About Rabot Hotel from Hotel Chocolat
Chocolate – or cocoa, to be more precise – is what it’s all about at St Lucia’s newest hotel. You may well be familiar with the British chain of Hotel Chocolat shops. Well, the company recently bought the Rabot Estate near Soufriere – dating from 1745, it’s St Lucia’s oldest cocoa plantation. Hotel Chocolat is using the estate as the focal point for trying to revive the island’s cocoa production, and it has also built a sleek restaurant with a cluster of lodges attached.
The restaurant/bar is a striking, open-plan, open-sided pavilion, and the beautifully presented food rivals any other restaurant on the island. Cocoa is used in virtually every dish, either as savoury cocoa nibs, or in the form of chocolate. We love the delectably smooth hot chocolate for breakfast, and a cacao bellini or chocolate daiquiri in the bar before dinner.

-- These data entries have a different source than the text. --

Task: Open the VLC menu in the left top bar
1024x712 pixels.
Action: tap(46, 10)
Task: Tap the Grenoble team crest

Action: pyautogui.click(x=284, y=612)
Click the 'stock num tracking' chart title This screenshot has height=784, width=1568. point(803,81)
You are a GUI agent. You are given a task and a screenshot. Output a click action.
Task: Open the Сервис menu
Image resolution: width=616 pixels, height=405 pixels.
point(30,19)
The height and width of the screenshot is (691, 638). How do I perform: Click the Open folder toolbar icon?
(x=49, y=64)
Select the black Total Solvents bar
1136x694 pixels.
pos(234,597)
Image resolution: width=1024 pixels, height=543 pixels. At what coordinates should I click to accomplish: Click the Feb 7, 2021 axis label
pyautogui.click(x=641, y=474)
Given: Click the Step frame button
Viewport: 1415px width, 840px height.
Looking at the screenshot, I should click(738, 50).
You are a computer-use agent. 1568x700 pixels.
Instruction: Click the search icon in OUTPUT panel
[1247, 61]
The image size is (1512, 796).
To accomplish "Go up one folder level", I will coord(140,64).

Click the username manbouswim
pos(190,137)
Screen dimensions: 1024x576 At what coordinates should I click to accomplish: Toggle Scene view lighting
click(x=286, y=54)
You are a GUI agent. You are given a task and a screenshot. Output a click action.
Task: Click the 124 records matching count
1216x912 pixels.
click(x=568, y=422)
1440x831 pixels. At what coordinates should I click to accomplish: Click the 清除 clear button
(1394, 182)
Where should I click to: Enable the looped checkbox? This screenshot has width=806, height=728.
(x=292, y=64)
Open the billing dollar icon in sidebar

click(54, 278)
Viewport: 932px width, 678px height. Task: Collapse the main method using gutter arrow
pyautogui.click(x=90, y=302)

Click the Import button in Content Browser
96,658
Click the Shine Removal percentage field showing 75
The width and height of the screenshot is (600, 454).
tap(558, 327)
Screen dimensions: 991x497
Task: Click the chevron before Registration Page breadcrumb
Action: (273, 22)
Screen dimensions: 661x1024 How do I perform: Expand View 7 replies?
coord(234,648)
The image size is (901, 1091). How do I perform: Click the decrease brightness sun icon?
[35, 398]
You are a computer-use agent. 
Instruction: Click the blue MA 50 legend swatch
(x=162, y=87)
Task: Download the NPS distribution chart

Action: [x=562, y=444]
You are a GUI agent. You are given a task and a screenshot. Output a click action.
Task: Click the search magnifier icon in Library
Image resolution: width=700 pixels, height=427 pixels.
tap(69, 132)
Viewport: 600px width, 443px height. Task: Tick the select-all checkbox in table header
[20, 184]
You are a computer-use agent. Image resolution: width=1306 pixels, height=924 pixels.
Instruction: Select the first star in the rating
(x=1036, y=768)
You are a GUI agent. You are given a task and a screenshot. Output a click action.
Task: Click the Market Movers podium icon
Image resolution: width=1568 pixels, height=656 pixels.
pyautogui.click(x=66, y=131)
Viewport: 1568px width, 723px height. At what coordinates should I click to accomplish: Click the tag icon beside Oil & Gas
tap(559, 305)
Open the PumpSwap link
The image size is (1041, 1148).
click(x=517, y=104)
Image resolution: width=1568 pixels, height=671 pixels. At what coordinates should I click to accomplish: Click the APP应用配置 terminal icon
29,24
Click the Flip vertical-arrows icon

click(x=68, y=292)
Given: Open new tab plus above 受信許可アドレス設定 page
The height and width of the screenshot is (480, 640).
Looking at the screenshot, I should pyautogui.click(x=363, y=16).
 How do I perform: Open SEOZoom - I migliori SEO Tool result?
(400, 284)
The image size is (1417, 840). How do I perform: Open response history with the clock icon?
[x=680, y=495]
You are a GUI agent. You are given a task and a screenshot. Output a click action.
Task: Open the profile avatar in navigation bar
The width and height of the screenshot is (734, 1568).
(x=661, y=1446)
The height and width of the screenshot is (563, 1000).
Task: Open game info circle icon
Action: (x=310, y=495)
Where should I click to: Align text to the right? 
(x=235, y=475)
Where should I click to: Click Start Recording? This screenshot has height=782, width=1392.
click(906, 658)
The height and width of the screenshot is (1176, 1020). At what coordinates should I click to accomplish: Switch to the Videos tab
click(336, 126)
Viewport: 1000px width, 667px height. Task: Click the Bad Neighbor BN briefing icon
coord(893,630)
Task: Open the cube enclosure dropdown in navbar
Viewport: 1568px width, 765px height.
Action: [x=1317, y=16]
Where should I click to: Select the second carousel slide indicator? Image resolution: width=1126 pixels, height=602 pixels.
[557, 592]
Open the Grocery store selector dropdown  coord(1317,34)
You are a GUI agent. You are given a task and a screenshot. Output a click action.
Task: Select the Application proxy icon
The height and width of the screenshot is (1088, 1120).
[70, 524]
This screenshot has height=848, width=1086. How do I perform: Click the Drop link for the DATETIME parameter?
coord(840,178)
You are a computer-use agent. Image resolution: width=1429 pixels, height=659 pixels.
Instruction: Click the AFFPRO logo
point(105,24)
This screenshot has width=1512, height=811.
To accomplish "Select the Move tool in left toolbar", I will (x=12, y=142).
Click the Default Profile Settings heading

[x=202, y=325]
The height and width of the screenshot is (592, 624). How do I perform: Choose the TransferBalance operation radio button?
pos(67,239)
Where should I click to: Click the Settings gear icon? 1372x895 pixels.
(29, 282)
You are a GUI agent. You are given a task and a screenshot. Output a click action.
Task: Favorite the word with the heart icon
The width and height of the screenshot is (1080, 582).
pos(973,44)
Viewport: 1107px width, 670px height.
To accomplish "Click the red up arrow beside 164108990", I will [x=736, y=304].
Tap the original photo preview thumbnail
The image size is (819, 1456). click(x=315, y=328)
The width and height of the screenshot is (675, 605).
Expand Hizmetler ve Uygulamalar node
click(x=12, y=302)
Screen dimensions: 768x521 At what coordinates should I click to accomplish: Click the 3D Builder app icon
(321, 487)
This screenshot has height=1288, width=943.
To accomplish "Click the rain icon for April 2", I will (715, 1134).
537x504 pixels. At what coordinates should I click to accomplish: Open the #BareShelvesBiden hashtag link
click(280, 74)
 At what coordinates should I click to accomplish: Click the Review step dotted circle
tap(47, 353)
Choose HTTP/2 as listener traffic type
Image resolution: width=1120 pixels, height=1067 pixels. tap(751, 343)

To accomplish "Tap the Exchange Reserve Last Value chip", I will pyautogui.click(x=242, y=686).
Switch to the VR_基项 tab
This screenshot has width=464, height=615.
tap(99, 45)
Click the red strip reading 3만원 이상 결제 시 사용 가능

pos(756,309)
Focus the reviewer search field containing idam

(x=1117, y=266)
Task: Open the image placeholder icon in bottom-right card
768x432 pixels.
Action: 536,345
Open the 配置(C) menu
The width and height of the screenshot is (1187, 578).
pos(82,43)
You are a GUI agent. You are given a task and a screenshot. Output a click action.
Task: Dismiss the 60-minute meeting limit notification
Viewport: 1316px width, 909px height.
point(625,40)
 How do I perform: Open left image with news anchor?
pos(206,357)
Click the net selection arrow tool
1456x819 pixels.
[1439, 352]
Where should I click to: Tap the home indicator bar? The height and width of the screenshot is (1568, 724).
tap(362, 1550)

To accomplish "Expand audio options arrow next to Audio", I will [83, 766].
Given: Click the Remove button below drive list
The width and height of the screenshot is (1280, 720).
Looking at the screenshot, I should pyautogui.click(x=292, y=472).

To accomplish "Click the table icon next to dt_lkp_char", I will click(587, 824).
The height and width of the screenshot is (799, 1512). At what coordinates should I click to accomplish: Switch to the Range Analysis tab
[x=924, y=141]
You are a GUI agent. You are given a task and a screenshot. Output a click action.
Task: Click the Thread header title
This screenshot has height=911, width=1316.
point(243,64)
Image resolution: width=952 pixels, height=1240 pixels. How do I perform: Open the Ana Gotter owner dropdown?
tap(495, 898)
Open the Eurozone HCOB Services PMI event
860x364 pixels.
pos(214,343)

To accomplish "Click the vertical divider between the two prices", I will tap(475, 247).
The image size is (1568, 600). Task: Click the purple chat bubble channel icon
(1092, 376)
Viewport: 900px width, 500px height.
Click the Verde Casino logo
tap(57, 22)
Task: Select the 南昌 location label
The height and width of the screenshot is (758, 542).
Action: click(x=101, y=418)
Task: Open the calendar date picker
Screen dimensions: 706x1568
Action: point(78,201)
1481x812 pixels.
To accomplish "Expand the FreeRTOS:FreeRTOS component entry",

With arty prints of cocoa beans, iPods loaded with Caribbean tunes, and an understated palette of browns and whites, bedrooms are the epitome of plantation chic. Luxe Lodges, set on a hillside up flights of steps, have vaulted ceilings, spacious verandahs basking in views of the Petit Piton, and snazzy rainforest showers. Cheaper Lodges, set around a courtyard, are equally stylish and more easily accessible, but much more compact. Both types of room have four-poster beds under mosquito netting – there is no air-conditioning.
Though it’s a drive to the nearest beach, there is plenty to do on the estate. The hotel offers fascinating tours of the nursery, during which guests can graft their own cocoa sapling, and Boucan’s chef works with guests to create bars of chocolate from cocoa beans. There are also treatments using cocoa oils on offer in the spa.
We’ve enjoyed wandering through the estate’s cocoa groves (though creating paths is a work in progress), and down to the Sulphur Springs, a pleasant 30-minute stroll away along a back lane. Alternatively, you can just chill out in the residents-only Club Boucan, whose infinity swimming pool merges with the mesmeric view of Petit Piton.